**RECORD EXTRACTS:**
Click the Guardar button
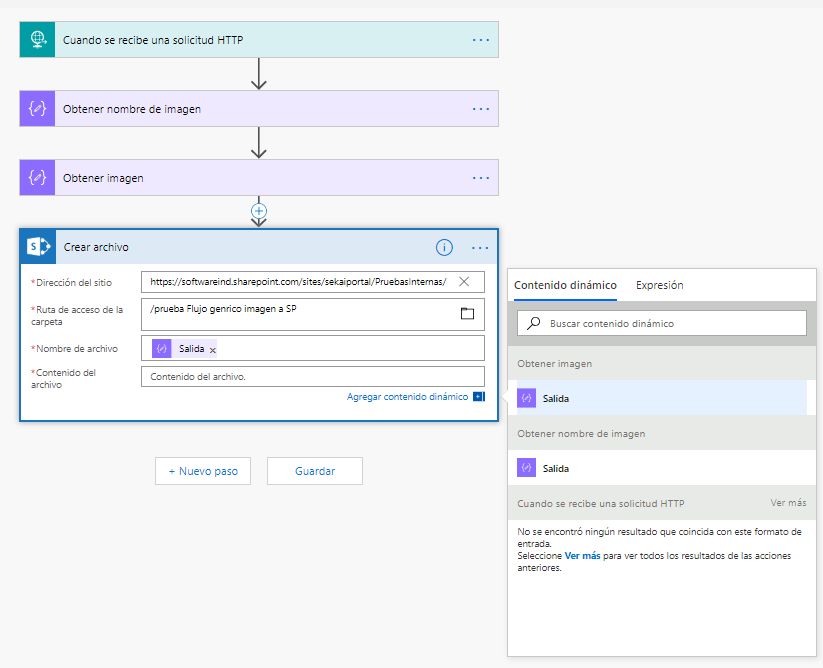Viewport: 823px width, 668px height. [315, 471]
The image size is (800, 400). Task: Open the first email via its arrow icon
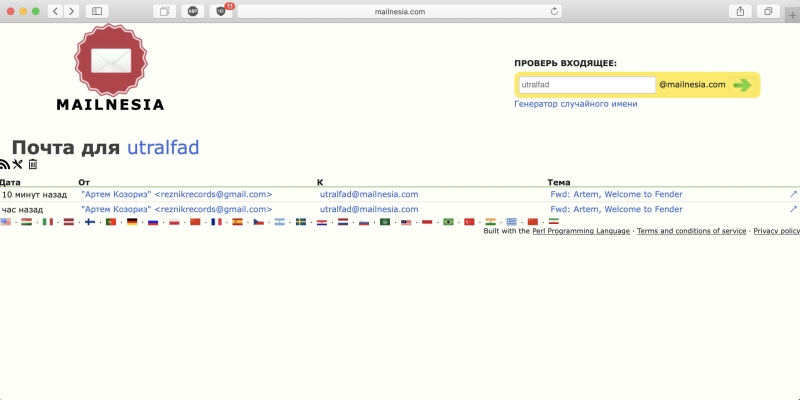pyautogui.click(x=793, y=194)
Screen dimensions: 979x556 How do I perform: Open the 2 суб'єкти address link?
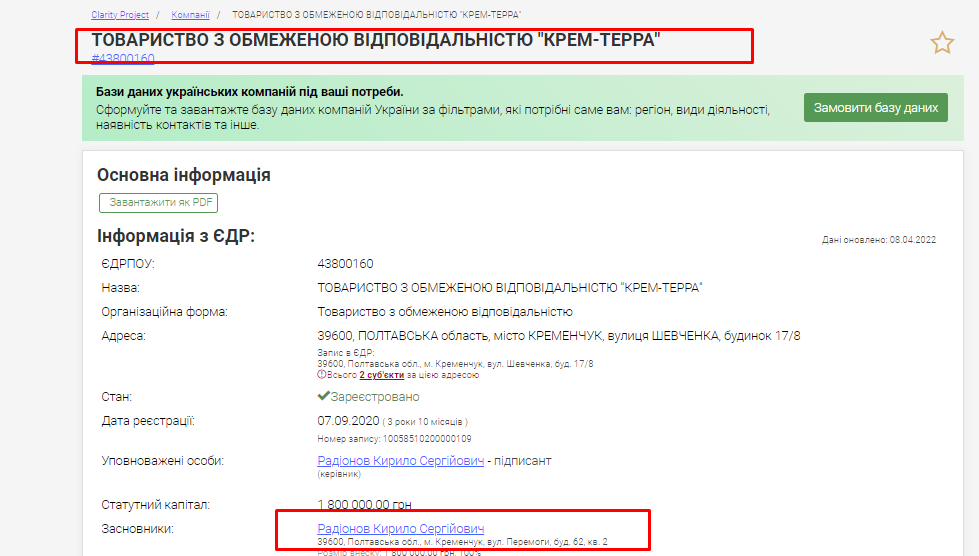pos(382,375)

...

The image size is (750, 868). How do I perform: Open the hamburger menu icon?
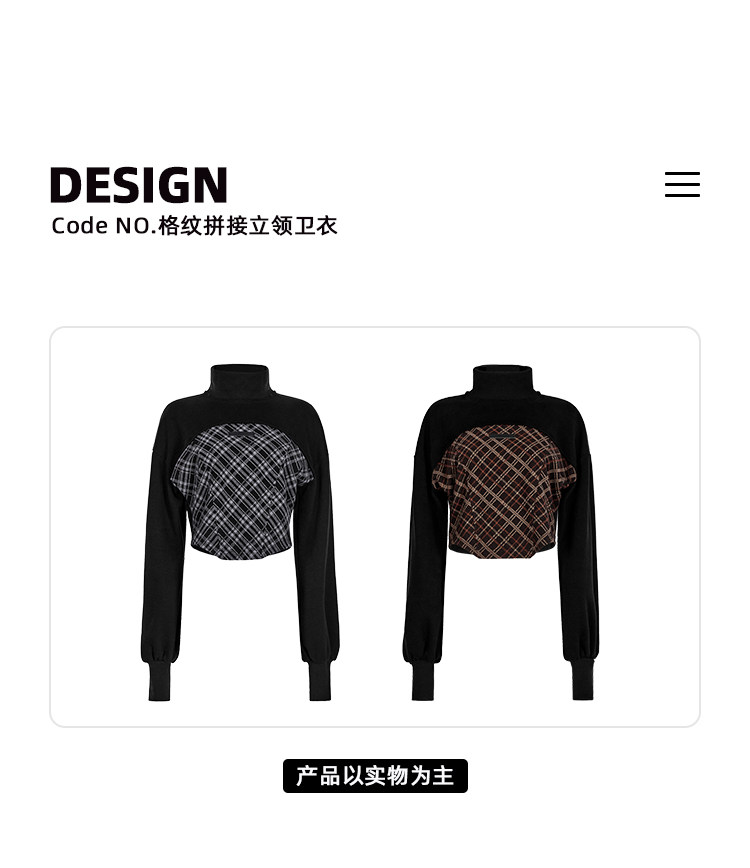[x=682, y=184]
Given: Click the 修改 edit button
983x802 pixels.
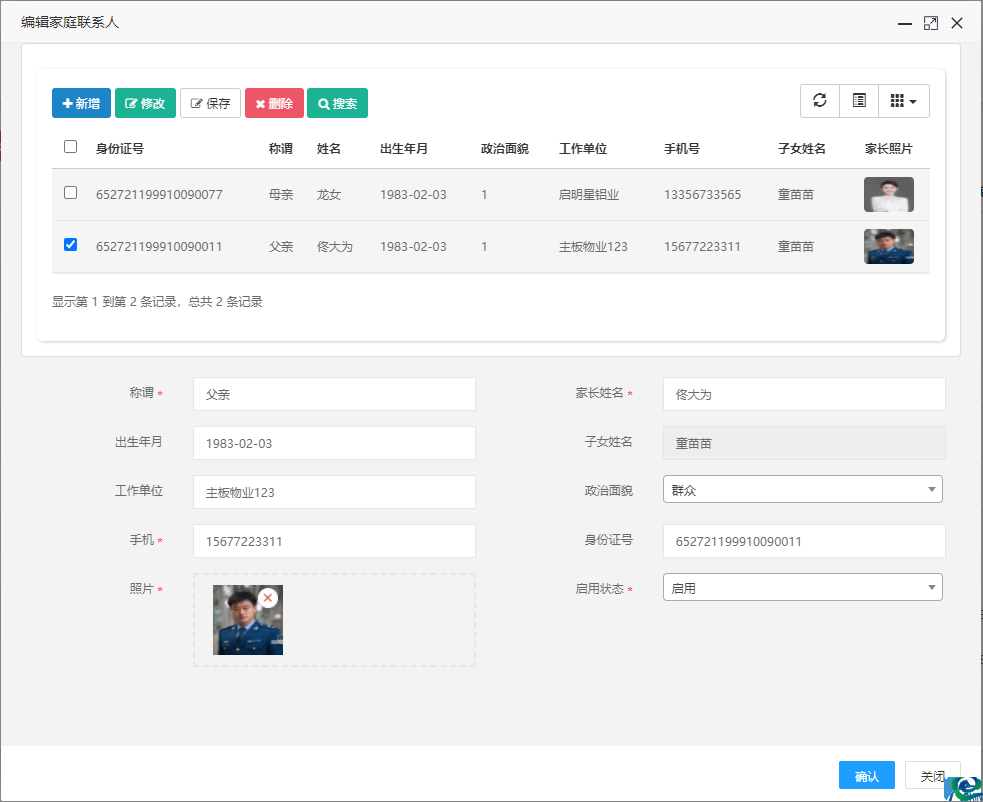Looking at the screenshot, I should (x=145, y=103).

--

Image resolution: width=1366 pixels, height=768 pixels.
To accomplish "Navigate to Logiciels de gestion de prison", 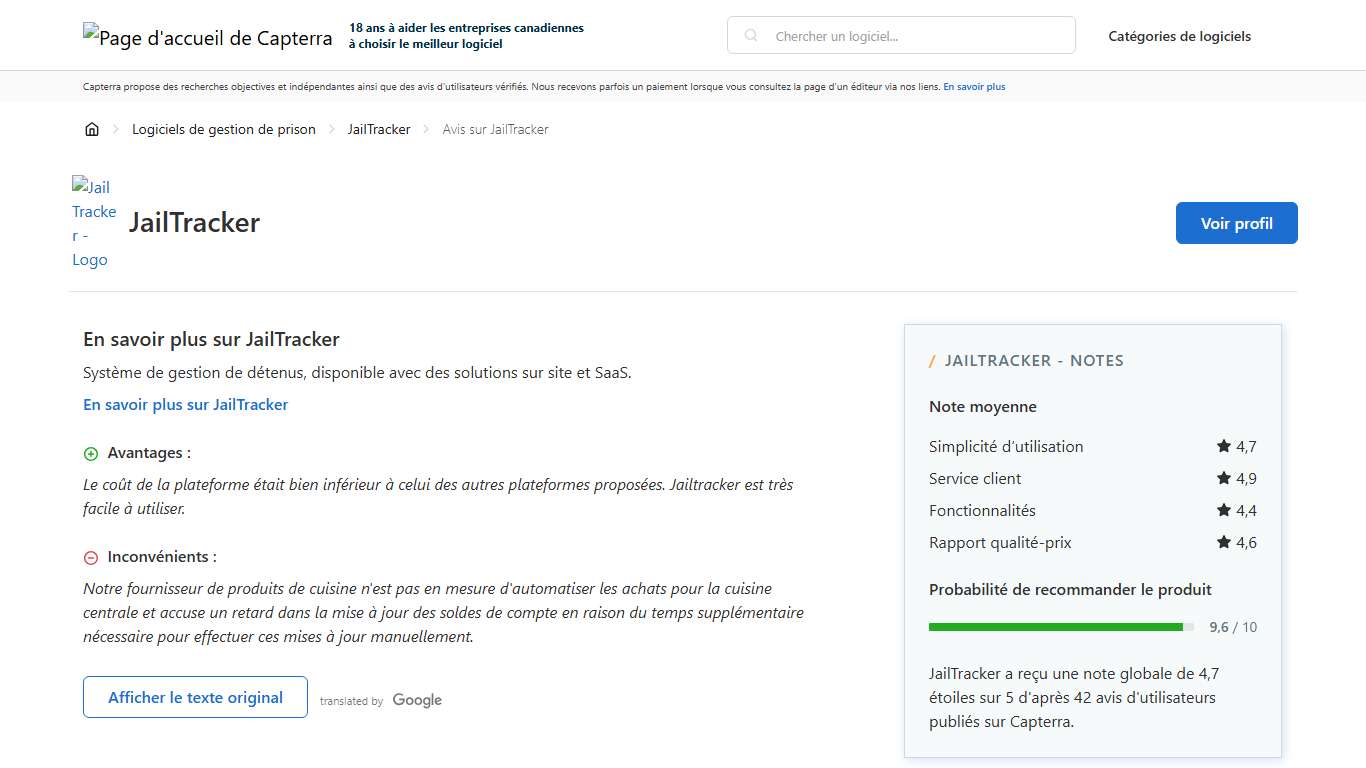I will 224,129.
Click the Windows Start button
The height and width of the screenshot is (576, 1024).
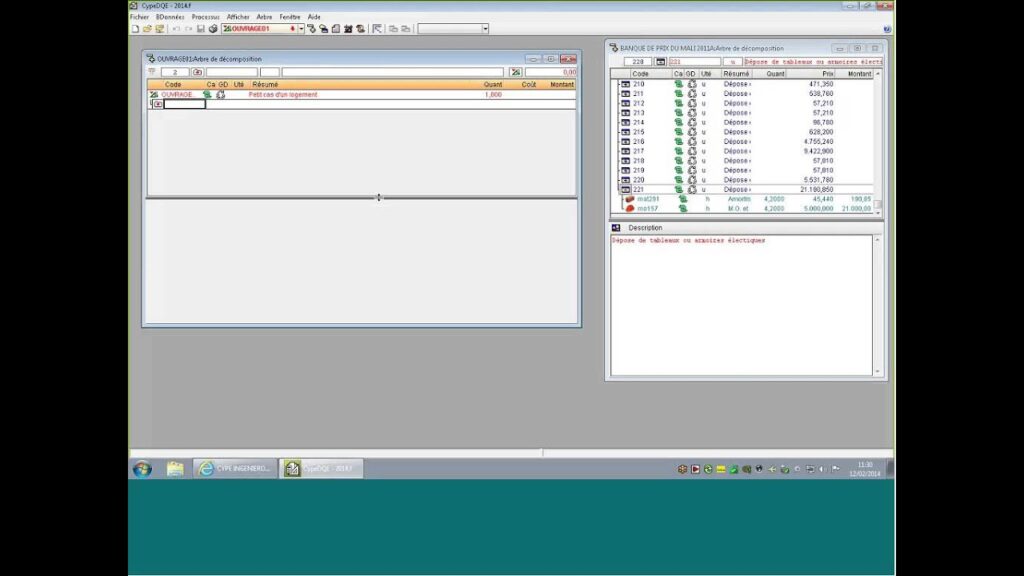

**TASK OBJECTIVE:**
Scan the entries above for the line containing "Click the Windows Start button", and copy it and all lines after it exactly, down to and including the line containing "The height and".

**RESULT OF THE EXERCISE:**
Click the Windows Start button
The height and width of the screenshot is (576, 1024).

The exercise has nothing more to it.